Search code examples
scalaapache-spark

How to apply udf on a dataframe and on a column in scala?


I am beginner to scala. I tried scala REPL window in intellij. I have a sample df and trying to test udf function not builtin for understanding.

df:

scala> import org.apache.spark.sql.SparkSession
 val spark: SparkSession = SparkSession.builder.appName("elephant").config("spark.master", "local[*]").getOrCreate()
 val df = spark.createDataFrame(Seq(("A",1),("B",2),("C",3))).toDF("Letter", "Number")
 df.show()

output:

|Letter|Number|
+------+------+
|     A|     1|
|     B|     2|
|     C|     3|
+------+------+

udf for dataframe filter:

scala> def kill_4(n: String) : Boolean = {
     | if (n =="A"){ true} else {false}} // please validate if its correct ???

I tried

df.withColumn("new_col", kill_4(col("Letter"))).show() // please tell correct way???

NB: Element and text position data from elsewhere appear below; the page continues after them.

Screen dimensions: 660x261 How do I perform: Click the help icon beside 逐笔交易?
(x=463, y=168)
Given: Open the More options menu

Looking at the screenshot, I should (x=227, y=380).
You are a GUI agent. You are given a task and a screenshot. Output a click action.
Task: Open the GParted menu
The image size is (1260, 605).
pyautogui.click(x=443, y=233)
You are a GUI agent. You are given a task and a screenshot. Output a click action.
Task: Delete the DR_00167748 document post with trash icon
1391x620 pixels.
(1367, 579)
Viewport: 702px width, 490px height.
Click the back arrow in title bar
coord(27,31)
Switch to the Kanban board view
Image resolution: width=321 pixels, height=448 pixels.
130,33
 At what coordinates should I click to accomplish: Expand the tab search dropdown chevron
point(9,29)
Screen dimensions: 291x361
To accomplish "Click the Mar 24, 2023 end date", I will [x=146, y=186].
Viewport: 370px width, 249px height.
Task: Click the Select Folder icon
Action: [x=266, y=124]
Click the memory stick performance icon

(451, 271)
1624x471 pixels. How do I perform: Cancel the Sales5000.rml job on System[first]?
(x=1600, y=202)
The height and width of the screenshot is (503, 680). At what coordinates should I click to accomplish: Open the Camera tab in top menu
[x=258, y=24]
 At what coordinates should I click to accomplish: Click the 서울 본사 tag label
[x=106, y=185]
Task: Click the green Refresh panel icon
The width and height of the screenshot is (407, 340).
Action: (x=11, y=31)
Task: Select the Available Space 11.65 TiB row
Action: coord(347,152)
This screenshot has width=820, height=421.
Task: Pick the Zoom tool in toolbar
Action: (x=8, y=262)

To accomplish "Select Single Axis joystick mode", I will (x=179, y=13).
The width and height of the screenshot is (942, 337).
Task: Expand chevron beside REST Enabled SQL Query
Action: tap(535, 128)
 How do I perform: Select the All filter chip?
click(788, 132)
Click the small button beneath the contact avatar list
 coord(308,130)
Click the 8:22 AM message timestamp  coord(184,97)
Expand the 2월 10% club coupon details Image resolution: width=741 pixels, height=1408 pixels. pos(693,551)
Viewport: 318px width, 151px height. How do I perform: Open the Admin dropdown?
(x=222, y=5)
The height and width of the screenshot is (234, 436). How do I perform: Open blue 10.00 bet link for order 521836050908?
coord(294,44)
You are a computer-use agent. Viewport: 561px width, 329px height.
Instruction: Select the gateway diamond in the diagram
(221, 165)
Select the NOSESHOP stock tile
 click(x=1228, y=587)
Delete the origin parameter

error error: type mismatch

Second: I tried direct filter:

df.filter(kill_4(col("Letter"))).show()

output desired

+------+------+
|Letter|Number|
+------+------+
|     B|     2| 
|     C|     3| 
+------+------+-

Solution

  • You can register udf and use it in code as follows:

    import org.apache.spark.sql.functions.col
    
    def kill_4(n: String) : Boolean = {
         if (n =="A"){ true } else {false}
    }
     
    val kill_udf = udf((x: String) => kill_4(x))
    
    df.select(col("Letter"),col("Number")
        kill_udf(col("Letter")).as("Kill_4") ).show(false)